Following Keys, accepting his award for Best Country Album (These Days) from Ringo Starr, the generally genteel Vince Gill got the night's biggest laugh this side of presenter George Lopez. "I just got an award given to me by a Beatle," Gill said with loving respect, then, barely missing a beat, looked at Kanye West in the front row: "Have you had that happen yet, Kanye?"

Pianists Lang Lang (a GRAMMY Salute To Classical Music honoree this year) and Herbie Hancock joined forces for George Gershwin's masterpiece "Rhapsody In Blue." Accompanied by a full orchestra, the pianists took turns stating the song's melodic themes with beguiling flair, setting the stage — literally and figuratively — for the fireworks that concluded the performance.

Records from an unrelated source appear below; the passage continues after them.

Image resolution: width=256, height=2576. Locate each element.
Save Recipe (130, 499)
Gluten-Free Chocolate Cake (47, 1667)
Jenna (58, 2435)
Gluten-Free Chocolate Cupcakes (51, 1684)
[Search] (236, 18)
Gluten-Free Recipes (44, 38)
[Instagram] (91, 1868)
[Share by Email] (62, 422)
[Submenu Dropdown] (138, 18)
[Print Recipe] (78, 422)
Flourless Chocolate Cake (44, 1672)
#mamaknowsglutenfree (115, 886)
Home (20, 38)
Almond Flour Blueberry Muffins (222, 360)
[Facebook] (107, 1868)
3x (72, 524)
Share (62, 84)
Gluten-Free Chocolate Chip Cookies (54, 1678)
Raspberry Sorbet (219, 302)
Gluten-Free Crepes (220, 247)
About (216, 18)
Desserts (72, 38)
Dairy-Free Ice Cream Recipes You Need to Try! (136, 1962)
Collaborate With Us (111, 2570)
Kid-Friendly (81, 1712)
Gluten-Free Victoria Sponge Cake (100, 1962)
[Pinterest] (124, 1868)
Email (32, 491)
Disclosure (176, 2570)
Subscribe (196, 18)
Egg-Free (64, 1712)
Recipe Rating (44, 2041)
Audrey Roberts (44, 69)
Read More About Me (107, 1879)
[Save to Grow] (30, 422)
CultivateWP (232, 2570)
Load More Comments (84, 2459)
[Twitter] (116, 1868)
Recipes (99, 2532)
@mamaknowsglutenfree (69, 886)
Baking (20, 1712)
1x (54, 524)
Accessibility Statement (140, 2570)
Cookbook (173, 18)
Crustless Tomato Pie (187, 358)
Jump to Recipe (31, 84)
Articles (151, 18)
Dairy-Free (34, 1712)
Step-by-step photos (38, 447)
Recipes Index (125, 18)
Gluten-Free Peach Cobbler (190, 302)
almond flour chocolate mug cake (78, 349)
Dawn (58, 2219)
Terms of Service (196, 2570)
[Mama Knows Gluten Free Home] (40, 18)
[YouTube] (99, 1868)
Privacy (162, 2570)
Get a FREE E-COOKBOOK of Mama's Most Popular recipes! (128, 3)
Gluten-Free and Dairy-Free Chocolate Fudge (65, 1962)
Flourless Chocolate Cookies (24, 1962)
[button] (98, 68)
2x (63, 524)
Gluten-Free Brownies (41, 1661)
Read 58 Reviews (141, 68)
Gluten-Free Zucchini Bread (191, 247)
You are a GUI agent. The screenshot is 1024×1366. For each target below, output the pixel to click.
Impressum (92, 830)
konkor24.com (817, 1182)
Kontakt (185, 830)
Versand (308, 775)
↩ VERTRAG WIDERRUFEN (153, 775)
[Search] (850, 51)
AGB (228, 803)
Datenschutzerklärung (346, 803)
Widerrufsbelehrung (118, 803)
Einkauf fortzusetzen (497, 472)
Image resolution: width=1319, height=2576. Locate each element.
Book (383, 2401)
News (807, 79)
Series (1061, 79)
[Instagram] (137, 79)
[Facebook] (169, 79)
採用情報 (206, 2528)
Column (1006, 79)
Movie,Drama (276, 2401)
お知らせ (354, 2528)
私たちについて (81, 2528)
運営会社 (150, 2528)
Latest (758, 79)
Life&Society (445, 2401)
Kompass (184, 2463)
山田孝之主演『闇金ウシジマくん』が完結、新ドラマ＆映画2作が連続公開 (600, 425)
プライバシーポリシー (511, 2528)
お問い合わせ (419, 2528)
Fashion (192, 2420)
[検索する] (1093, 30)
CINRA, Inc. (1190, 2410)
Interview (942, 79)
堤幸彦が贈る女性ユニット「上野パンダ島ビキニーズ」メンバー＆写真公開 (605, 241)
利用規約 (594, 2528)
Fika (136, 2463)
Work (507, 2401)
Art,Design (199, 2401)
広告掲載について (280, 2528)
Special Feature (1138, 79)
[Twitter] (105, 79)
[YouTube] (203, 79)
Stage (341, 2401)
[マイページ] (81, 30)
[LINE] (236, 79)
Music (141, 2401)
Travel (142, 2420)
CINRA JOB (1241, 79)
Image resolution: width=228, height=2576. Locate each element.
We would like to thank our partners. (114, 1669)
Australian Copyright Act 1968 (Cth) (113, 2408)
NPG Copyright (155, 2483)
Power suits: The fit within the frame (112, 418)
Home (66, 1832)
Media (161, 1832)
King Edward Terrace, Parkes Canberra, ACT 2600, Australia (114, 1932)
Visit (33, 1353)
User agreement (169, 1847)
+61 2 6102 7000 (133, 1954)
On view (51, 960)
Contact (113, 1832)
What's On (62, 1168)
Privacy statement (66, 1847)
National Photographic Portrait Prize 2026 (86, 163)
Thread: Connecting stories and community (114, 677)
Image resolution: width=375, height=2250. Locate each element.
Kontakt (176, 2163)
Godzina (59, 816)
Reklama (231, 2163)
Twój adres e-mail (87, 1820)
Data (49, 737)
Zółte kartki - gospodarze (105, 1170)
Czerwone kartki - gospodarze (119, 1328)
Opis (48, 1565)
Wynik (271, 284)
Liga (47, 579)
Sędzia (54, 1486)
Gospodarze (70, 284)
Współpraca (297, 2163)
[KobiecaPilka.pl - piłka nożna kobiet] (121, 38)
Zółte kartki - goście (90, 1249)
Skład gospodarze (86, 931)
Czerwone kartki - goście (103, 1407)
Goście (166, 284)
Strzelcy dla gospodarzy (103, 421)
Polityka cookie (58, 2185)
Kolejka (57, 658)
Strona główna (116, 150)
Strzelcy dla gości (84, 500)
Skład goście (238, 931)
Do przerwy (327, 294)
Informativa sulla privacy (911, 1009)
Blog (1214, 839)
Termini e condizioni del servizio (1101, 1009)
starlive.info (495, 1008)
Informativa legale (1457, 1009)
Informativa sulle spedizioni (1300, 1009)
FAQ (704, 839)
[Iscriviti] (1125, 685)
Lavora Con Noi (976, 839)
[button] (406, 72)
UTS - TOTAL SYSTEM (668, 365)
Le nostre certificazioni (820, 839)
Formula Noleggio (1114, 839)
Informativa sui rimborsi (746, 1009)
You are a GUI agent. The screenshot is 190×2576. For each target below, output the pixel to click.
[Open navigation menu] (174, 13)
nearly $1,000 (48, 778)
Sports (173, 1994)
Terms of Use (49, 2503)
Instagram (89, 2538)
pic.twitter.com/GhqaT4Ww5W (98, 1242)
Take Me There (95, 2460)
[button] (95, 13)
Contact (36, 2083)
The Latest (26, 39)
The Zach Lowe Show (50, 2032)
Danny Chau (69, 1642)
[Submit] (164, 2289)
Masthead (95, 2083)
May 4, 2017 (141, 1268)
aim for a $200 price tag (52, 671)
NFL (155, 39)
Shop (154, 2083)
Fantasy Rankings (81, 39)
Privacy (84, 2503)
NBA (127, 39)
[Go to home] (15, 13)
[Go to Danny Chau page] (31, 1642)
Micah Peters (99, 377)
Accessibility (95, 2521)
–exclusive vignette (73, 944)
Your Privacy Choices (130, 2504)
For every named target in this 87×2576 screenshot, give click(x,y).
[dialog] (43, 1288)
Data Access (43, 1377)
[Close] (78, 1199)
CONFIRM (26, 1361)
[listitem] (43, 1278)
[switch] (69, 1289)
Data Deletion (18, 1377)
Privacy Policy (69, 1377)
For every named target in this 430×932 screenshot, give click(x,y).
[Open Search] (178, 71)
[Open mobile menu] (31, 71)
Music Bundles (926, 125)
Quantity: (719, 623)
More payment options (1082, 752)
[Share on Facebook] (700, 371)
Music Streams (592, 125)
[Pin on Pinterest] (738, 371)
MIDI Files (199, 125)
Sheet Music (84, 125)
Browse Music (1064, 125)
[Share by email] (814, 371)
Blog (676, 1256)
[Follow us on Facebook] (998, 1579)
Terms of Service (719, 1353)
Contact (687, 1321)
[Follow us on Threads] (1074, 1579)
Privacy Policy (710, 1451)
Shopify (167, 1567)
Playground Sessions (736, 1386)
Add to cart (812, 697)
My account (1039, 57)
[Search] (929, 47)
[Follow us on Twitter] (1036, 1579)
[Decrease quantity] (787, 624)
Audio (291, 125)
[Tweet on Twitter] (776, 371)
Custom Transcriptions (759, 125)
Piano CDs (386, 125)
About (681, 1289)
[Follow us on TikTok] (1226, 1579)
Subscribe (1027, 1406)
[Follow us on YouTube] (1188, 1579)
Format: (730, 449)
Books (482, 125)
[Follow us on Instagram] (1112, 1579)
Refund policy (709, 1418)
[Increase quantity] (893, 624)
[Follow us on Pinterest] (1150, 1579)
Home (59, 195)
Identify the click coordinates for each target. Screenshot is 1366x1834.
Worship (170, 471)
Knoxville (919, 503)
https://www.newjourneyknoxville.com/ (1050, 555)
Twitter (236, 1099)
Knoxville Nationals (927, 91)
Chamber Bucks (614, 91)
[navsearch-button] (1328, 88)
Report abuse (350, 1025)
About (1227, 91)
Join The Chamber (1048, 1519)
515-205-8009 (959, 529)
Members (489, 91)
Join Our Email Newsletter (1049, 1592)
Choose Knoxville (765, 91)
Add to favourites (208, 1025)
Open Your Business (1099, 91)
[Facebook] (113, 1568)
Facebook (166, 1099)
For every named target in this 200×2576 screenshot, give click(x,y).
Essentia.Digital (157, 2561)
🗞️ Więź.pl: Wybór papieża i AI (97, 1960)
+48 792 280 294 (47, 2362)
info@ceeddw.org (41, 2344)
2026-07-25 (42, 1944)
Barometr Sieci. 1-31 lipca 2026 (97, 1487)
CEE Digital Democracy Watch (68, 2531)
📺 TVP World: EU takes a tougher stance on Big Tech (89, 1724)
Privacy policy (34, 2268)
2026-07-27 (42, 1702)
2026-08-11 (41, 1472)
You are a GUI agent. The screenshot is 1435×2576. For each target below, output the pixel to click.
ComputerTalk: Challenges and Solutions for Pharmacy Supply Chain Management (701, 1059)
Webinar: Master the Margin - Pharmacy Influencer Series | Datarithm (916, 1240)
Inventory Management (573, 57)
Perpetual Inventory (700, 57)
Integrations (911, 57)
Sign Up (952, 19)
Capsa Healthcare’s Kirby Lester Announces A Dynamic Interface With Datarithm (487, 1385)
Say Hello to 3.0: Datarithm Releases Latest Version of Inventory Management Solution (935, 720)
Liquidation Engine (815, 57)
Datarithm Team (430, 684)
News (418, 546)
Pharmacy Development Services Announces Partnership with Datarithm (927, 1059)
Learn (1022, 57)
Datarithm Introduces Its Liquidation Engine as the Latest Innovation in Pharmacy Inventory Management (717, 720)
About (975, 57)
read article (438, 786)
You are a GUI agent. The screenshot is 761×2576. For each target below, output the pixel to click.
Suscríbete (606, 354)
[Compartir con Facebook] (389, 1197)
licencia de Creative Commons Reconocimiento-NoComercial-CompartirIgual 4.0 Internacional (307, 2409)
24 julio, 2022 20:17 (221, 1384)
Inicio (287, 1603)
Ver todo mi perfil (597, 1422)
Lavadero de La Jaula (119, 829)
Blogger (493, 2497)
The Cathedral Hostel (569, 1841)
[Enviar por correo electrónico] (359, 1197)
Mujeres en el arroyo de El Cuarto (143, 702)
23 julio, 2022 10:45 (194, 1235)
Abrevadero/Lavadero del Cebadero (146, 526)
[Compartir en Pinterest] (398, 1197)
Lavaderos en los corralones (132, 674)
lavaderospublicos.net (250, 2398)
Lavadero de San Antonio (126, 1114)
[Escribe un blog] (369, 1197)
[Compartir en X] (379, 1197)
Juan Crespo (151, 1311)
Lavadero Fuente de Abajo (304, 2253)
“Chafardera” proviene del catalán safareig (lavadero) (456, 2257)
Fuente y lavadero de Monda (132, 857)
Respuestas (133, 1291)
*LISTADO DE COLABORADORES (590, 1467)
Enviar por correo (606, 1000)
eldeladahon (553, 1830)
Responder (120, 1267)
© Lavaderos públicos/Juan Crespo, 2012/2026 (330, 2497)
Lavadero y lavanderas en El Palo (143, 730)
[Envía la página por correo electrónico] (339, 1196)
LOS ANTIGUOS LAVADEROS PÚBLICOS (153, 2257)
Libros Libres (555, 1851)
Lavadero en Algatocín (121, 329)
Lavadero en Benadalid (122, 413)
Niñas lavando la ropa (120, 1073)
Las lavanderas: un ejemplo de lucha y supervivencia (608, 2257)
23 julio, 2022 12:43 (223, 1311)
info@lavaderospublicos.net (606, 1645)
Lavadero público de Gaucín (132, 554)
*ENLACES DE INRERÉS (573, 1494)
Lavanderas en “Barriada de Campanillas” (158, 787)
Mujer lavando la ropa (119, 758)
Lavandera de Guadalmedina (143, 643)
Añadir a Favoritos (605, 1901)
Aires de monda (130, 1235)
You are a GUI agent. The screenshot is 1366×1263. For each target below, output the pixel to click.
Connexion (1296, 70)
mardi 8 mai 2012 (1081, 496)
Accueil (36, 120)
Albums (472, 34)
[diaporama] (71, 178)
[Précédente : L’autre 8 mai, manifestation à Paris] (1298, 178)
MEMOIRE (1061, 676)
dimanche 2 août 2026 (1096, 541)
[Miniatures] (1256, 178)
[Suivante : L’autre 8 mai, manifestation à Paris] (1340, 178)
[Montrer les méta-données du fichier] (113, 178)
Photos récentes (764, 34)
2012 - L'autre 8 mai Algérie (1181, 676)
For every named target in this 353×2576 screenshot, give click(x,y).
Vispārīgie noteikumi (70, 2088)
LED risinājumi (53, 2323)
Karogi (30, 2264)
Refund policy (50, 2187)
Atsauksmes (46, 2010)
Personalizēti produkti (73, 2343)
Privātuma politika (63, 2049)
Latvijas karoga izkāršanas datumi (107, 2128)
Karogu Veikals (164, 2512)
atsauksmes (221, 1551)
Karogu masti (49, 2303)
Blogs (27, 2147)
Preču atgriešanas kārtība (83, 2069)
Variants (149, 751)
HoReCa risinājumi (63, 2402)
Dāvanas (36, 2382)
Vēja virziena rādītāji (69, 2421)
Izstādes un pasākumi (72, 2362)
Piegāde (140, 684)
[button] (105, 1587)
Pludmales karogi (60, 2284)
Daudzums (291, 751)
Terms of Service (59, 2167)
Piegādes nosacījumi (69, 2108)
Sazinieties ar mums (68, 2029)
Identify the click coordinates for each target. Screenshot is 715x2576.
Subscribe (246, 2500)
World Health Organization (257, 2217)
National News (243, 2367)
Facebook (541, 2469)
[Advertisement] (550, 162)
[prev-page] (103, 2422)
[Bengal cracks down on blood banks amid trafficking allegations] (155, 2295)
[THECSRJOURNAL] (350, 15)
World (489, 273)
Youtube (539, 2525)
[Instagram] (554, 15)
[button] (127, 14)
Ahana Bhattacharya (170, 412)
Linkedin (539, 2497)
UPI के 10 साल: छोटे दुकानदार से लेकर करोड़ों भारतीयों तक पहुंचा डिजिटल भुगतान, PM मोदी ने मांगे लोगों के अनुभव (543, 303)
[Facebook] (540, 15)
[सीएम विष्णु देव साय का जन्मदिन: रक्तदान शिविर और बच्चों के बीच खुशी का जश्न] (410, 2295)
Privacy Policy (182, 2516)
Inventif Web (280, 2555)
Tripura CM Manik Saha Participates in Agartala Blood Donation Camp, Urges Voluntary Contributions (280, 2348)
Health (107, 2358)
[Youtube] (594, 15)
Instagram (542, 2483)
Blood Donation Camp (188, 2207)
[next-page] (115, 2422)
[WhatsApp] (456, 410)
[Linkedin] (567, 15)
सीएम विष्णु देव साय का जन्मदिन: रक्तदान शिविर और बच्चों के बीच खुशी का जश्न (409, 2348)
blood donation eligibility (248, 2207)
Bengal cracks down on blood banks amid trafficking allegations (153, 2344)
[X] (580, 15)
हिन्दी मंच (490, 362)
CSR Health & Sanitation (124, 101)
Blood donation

After an In Memoriam segment that paid honor to musicians lost in the past year, Andrea Bocelli appeared onstage. "I am here to honor the memory of one of the greatest artists of our time, Luciano Pavarotti," he said, and then with Josh Groban performed the Bocelli signature "The Prayer" for "all those who we have lost this year." As Bocelli sang with warmth, Groban followed with steely energy and immense power, lifting the dramatic song to equally dramatic heights.

To cap the raucous evening, John Fogerty, Jerry Lee Lewis and Little Richard took the stage to form the latest rock supergroup. Creating an Icons of Rock segment, the three stormed through Fogerty's "Comin' Down The Road" (which is its own mini-tribute to classic rock), and the Lewis and Little Richard gems "Great Balls Of Fire" and "Good Golly Miss Molly." The trio's respective ages (Fogerty, 62, Lewis and Richard both 72) only made their continued passion for the music that much more astounding.

It was also an energetic send-off for a remarkable show that somehow fit the drama, tradition and music of 50 years worth of GRAMMYs into a single night. And gave immediacy to this year's GRAMMY catchphrase: The next 50 is here.